An apparent typo in another entry raises expectations of greater interest. The "Type E Chirp" is a "general alarm" associated "[t]o sudden visual and acoustic stimuli. To sudden leaping movement by group members if animal startled." In contrast, the "Type A Chirp" is said to be used "During mobbing behavior, to sudden animated stimuli. By some groups to preferred foods. Rarely given to acoustical stimuli."
The "Type E chirp Chatter" is a pulsed form whose usage the cited page describes as "Same as for Type A Chirp only when animal is more highly aroused." That would be neat -- replication shifts the meaning from the expected intensified form of Type E to an intensified form of Type A? That's the kind of unexpected little irregularity that happens in human morphology all the time. Alas, I'm afraid it's just a typo.

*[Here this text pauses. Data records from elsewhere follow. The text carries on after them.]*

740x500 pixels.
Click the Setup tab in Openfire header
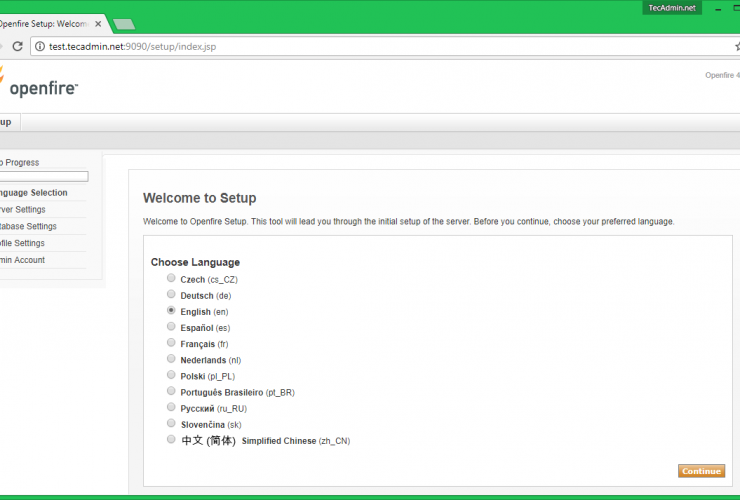tap(6, 122)
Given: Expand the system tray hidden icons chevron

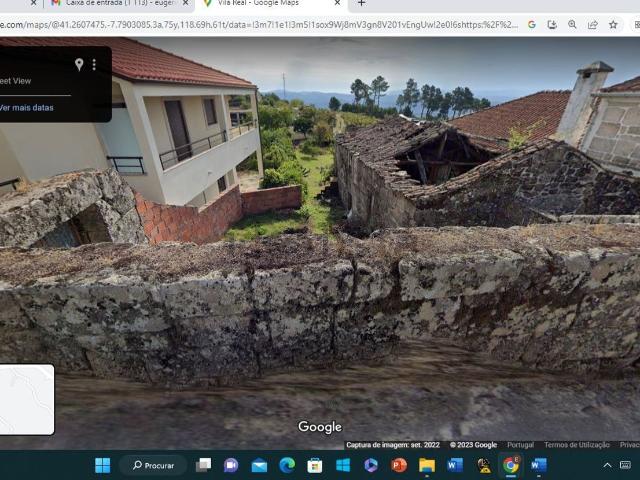Looking at the screenshot, I should [607, 465].
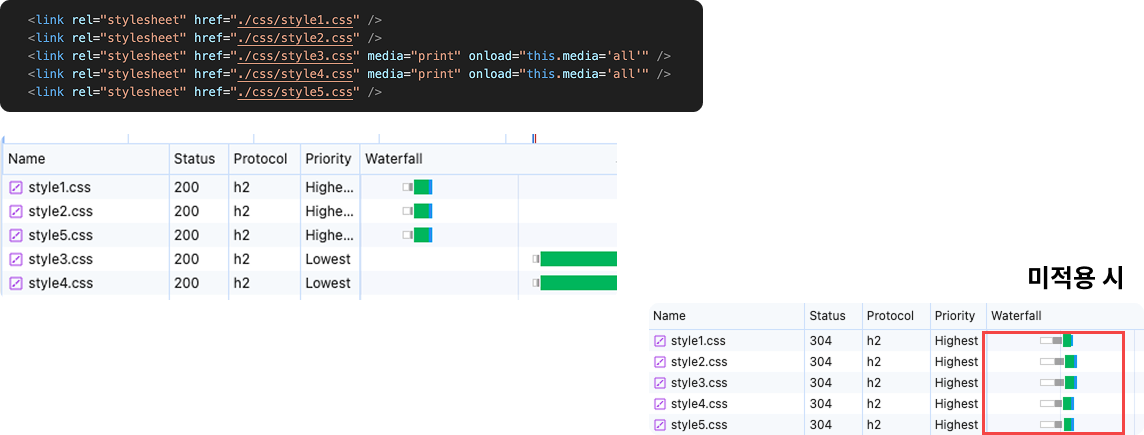Click the file icon beside style2.css in the 304-status table
Image resolution: width=1144 pixels, height=435 pixels.
click(660, 361)
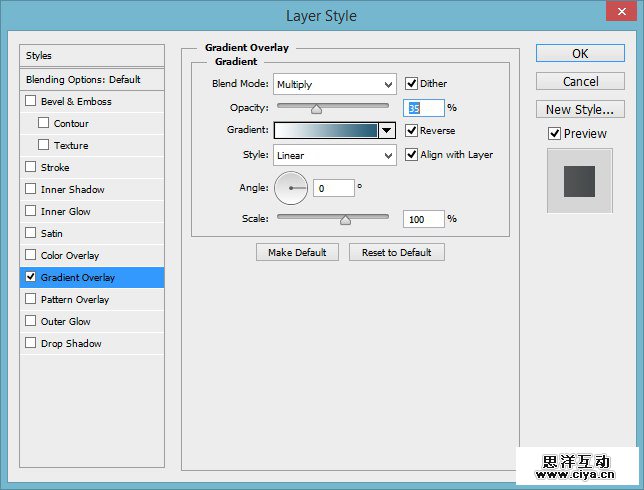Screen dimensions: 644x490
Task: Open the gradient Style dropdown
Action: pyautogui.click(x=334, y=156)
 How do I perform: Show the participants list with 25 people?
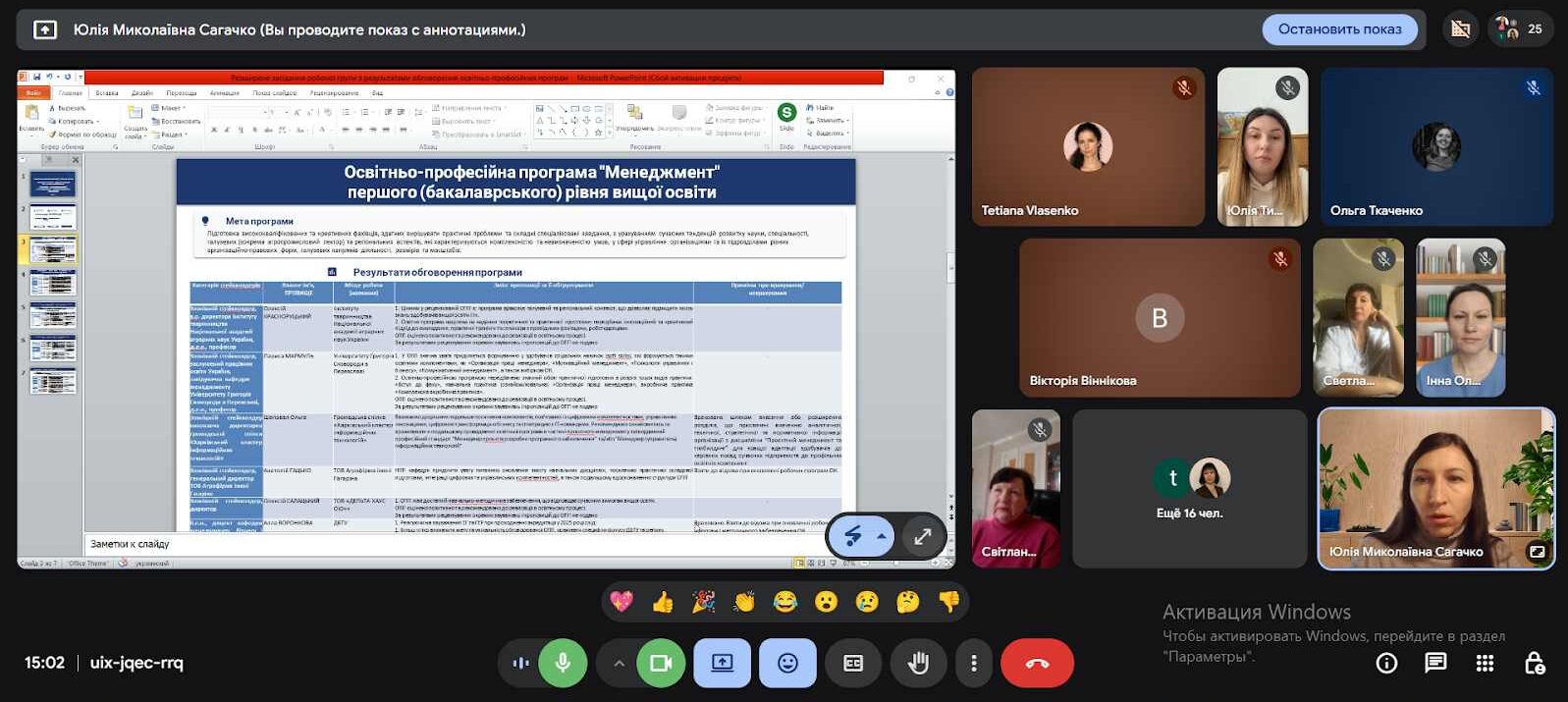coord(1520,28)
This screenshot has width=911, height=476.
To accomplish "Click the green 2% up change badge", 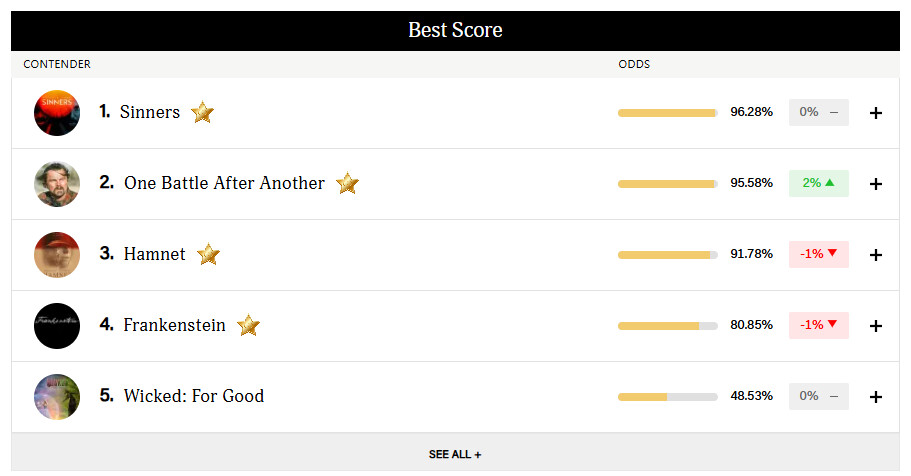I will pos(819,183).
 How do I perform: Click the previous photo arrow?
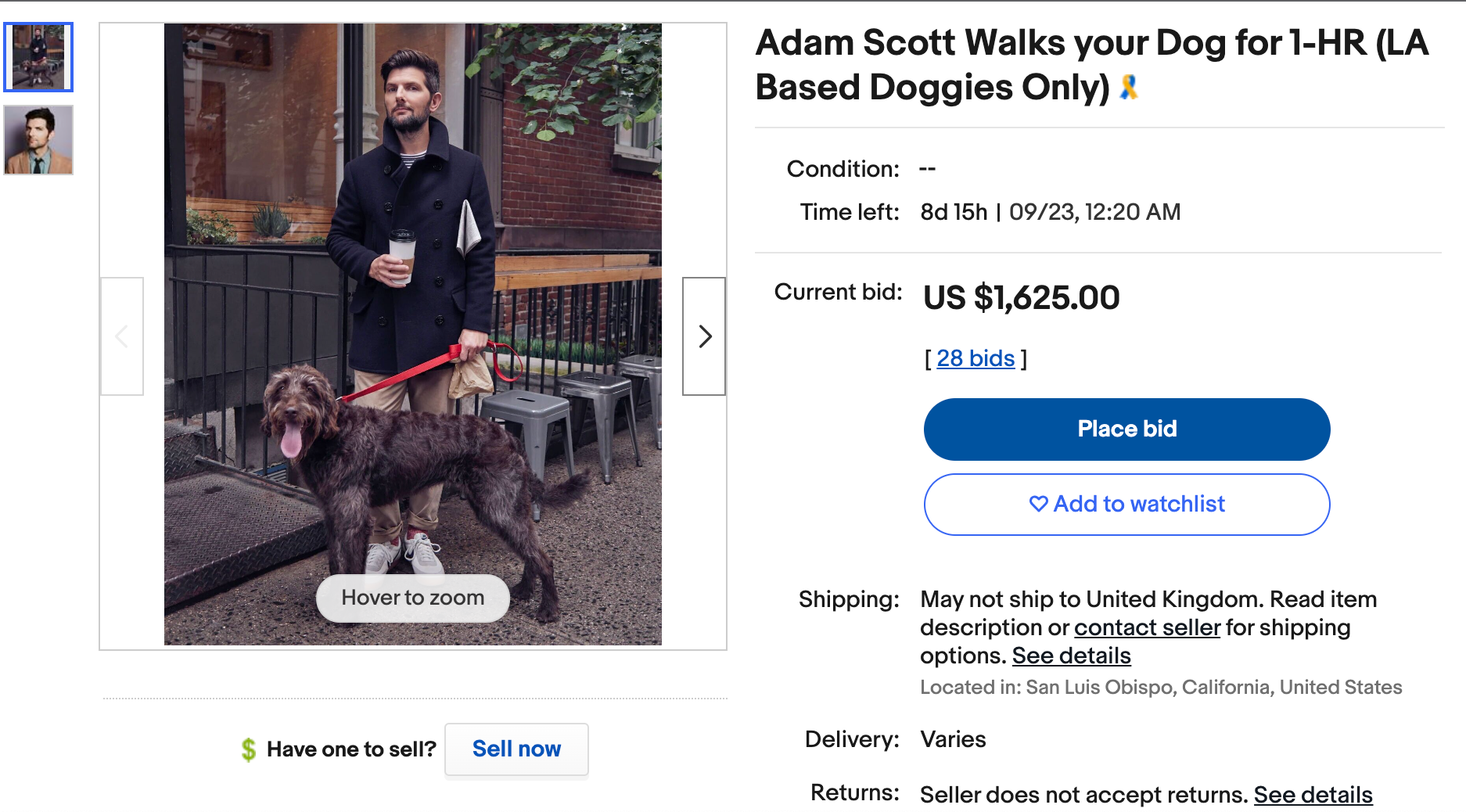coord(122,336)
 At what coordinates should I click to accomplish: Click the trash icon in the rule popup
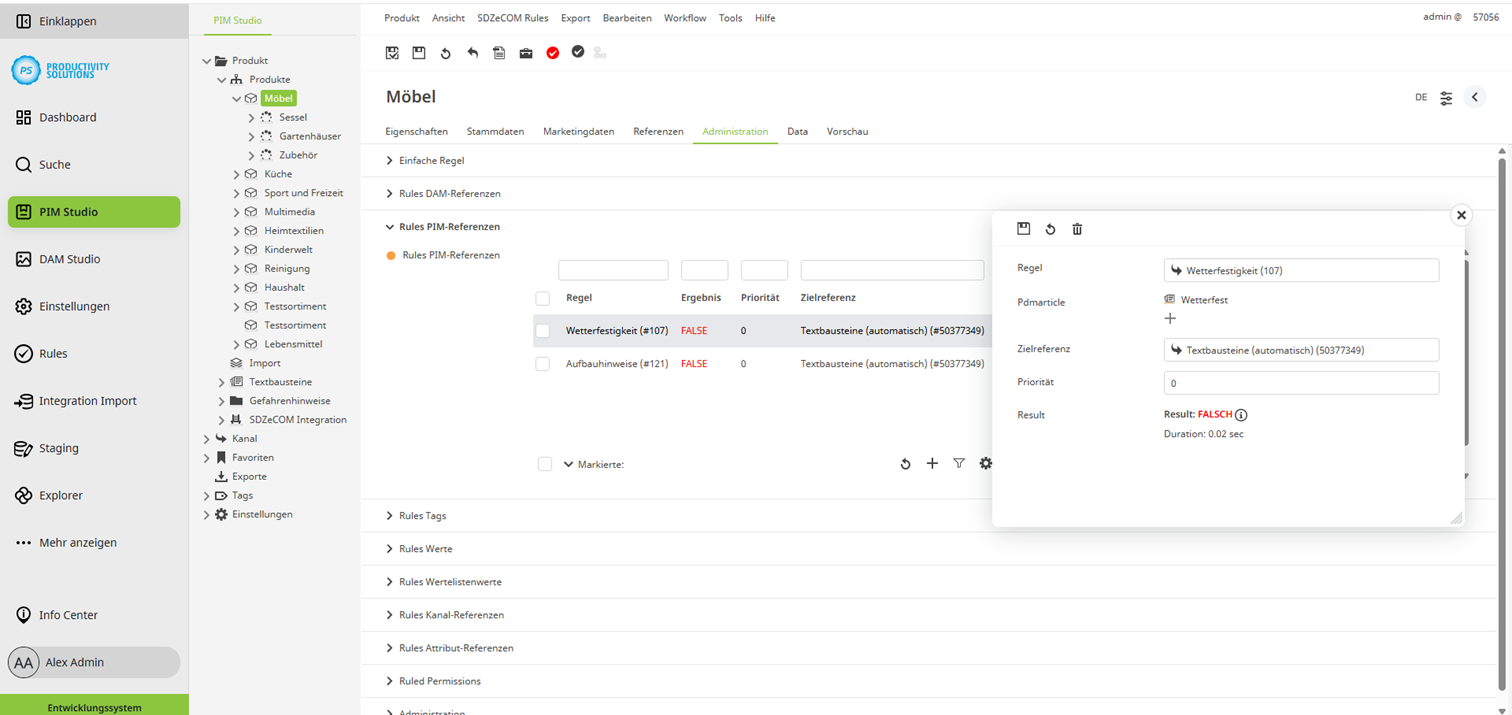click(1077, 229)
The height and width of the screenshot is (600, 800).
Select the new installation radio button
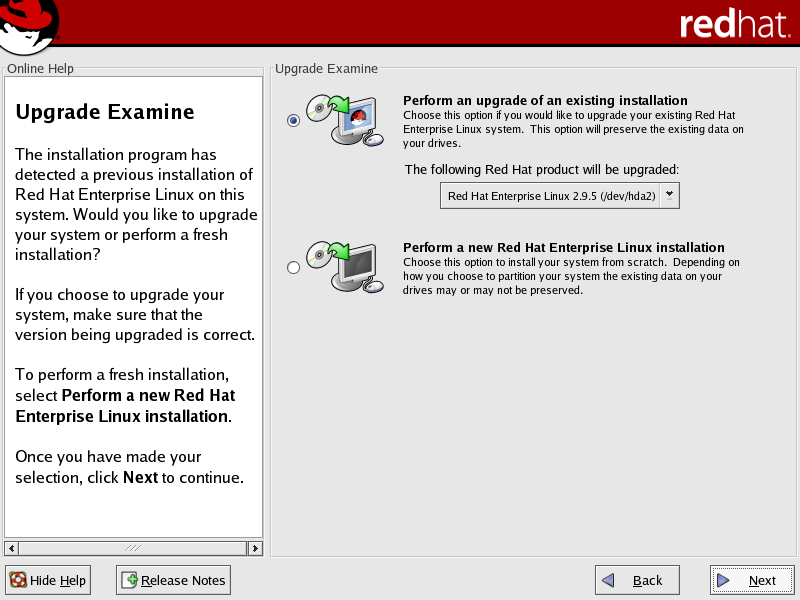click(x=293, y=267)
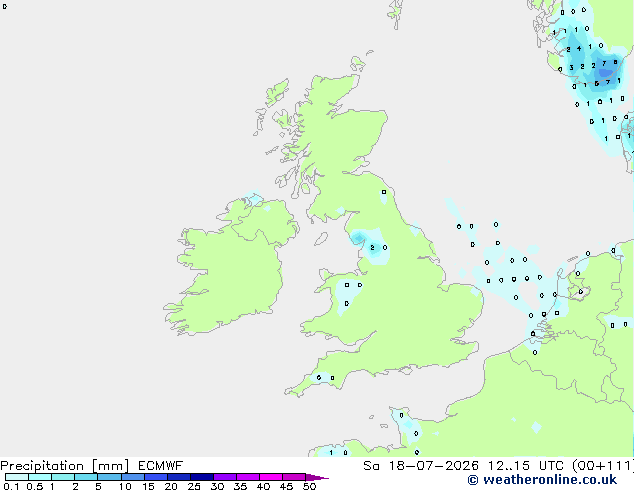
Task: Click the darkest blue rain cell over Norway
Action: click(605, 73)
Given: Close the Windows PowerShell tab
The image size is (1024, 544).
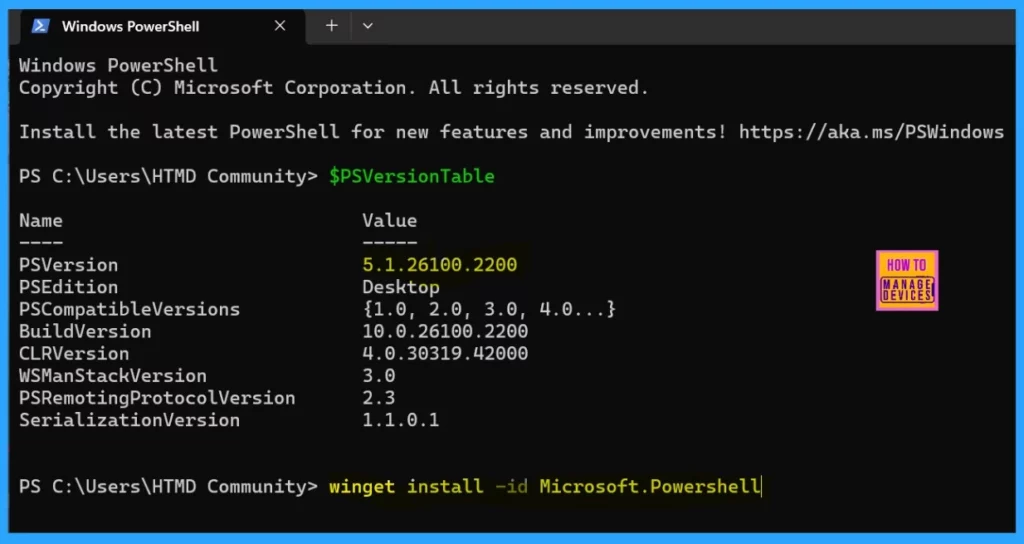Looking at the screenshot, I should point(281,26).
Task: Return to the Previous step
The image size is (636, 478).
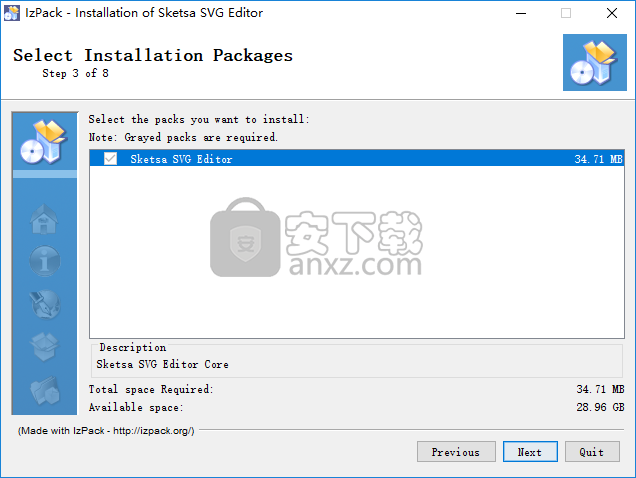Action: (456, 452)
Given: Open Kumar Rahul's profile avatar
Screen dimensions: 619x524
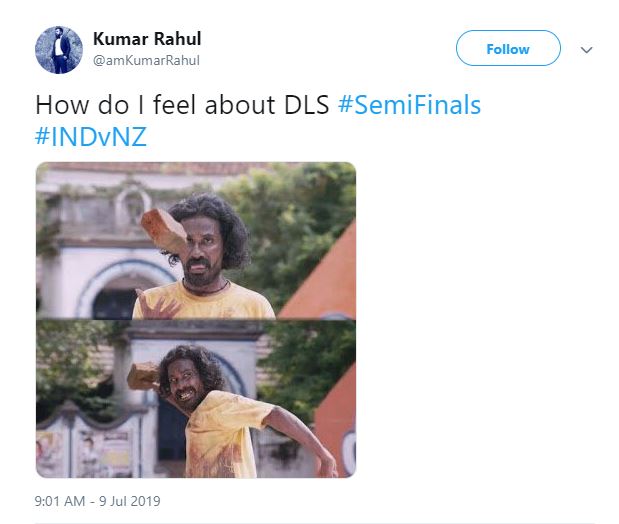Looking at the screenshot, I should pos(58,49).
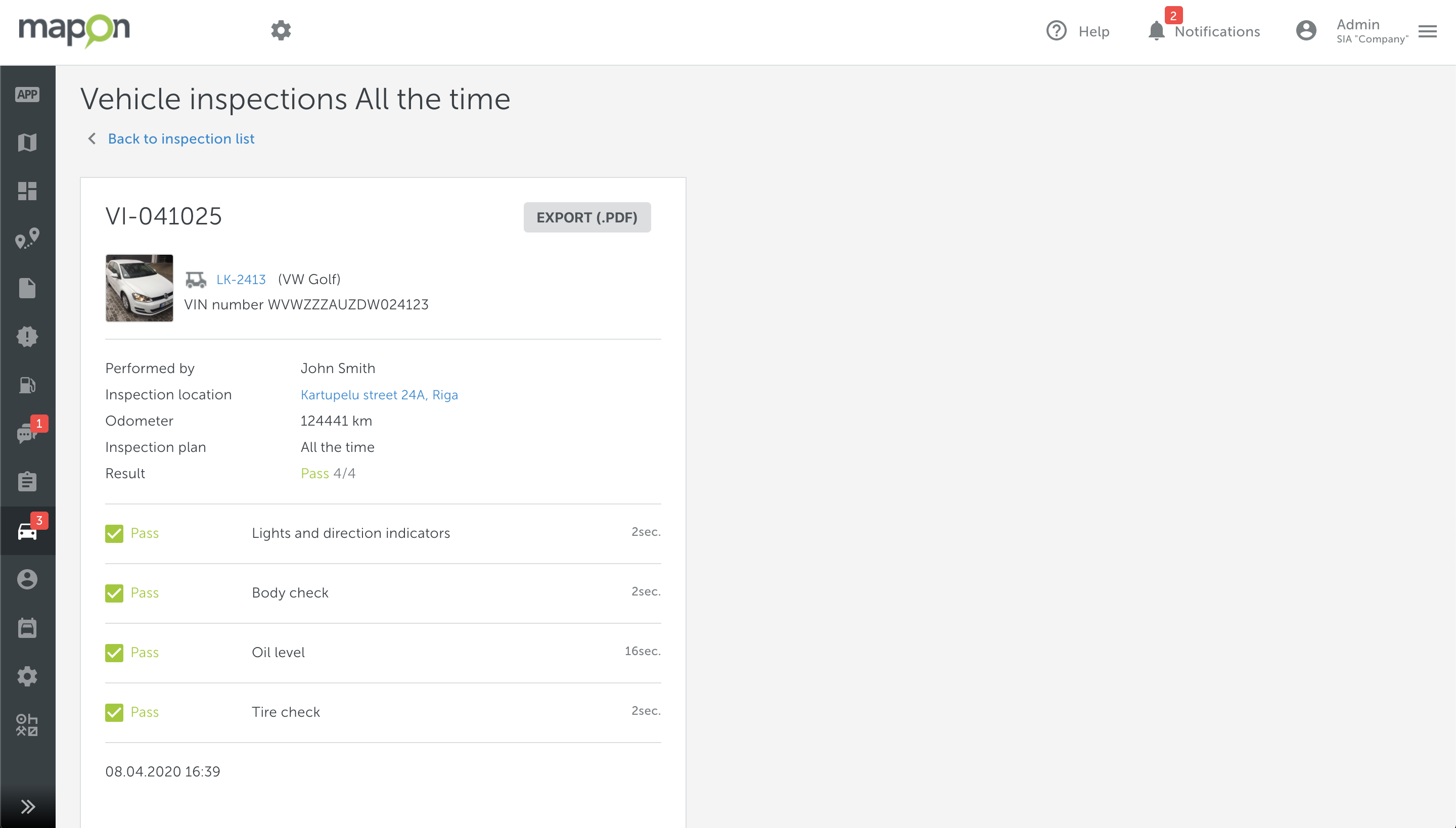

There are also some "combination calls", such as the "Type F Chirp + Whistle", said to be used "By individuals less confident than when giving Normal Long Calls. As response to Combination or Normal Long Calls or non-group Type F Chirps. In isolation." The associated sound files suggest that this is the same as a "Normal Long Call" with a "Type F Chirp" substituted for the first of two (or more) rising "whistles". This is interesting and suggestive.
[Full disclosure: Klaus Zuberbühler got his PhD in 1998 from the University of Pennsylvania, where I teach, and I had a very high opinion of him while he was a student, which has been maintained by his subsequent work.]